===== DATA ROWS
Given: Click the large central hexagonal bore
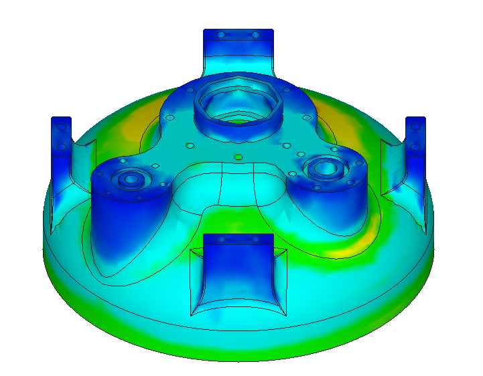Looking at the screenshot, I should pyautogui.click(x=238, y=107).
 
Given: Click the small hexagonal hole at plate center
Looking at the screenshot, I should pyautogui.click(x=238, y=158).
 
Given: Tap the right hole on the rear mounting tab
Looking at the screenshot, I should pyautogui.click(x=255, y=35).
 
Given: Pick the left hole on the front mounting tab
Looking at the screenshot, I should pyautogui.click(x=222, y=239).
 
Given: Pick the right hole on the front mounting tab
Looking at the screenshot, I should pyautogui.click(x=255, y=239).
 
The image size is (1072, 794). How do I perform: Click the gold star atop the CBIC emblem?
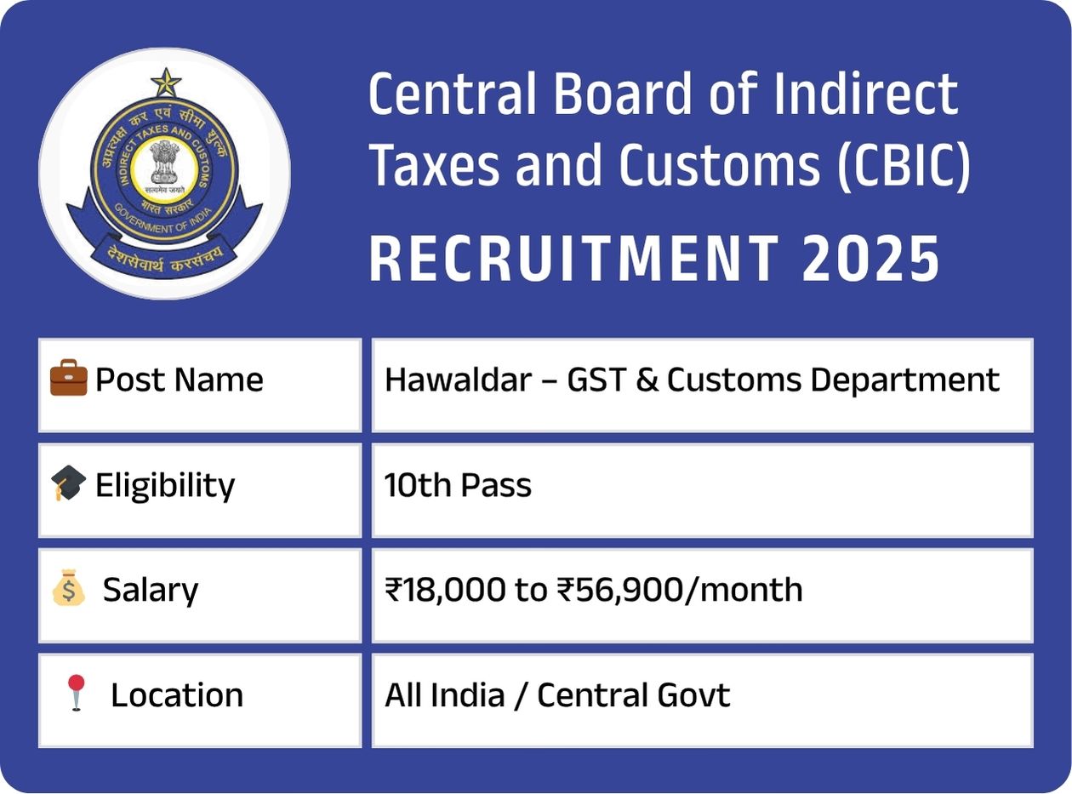click(x=166, y=83)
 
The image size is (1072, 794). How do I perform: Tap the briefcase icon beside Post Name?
click(x=69, y=380)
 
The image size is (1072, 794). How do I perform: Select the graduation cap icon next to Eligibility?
click(x=69, y=483)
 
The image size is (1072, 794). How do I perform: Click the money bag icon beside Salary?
click(x=69, y=590)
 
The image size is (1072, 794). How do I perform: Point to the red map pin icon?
click(x=77, y=693)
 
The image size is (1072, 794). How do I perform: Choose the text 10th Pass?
click(x=458, y=485)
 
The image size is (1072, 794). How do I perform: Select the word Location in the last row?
click(x=177, y=695)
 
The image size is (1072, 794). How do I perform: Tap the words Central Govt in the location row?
click(x=633, y=695)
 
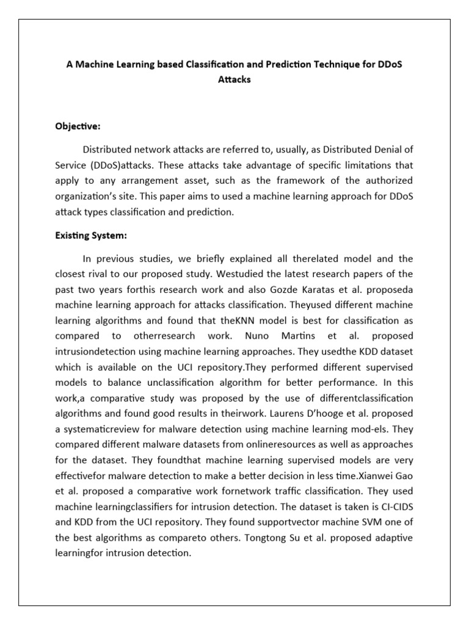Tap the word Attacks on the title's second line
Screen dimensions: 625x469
==========
# PROBLEM TO SOLVE
Rewrite the lines above as a numbered list, skipping any blank lines and leaving out the pictures.

# FULL SOLUTION
1. Given: Click the large central hexagonal bore
2. Looking at the screenshot, I should pyautogui.click(x=238, y=107).
3. Given: Click the small hexagonal hole at plate center
4. Looking at the screenshot, I should pyautogui.click(x=238, y=158).
5. Given: Tap the right hole on the rear mounting tab
6. Looking at the screenshot, I should pyautogui.click(x=255, y=35).
7. Given: Pick the left hole on the front mounting tab
8. Looking at the screenshot, I should pyautogui.click(x=222, y=239).
9. Given: Pick the right hole on the front mounting tab
10. Looking at the screenshot, I should pyautogui.click(x=255, y=239).
11. The image size is (1072, 794). How do I perform: Click the gold star atop the CBIC emblem?
12. click(x=166, y=83)
13. The image size is (1072, 794). How do I perform: Tap the briefcase icon beside Post Name?
14. click(x=69, y=380)
15. The image size is (1072, 794). How do I perform: Select the graduation cap icon next to Eligibility?
16. click(x=69, y=483)
17. The image size is (1072, 794). How do I perform: Click the money bag icon beside Salary?
18. click(x=69, y=590)
19. The image size is (1072, 794). How do I perform: Point to the red map pin icon?
20. click(x=77, y=693)
21. The image size is (1072, 794). How do I perform: Choose the text 10th Pass?
22. click(x=458, y=485)
23. The image size is (1072, 794). How do I perform: Select the word Location in the last row?
24. click(x=177, y=695)
25. The image size is (1072, 794). How do I perform: Tap the words Central Govt in the location row?
26. click(x=633, y=695)
27. Tap the word Attacks on the title's second line
28. Screen dimensions: 625x469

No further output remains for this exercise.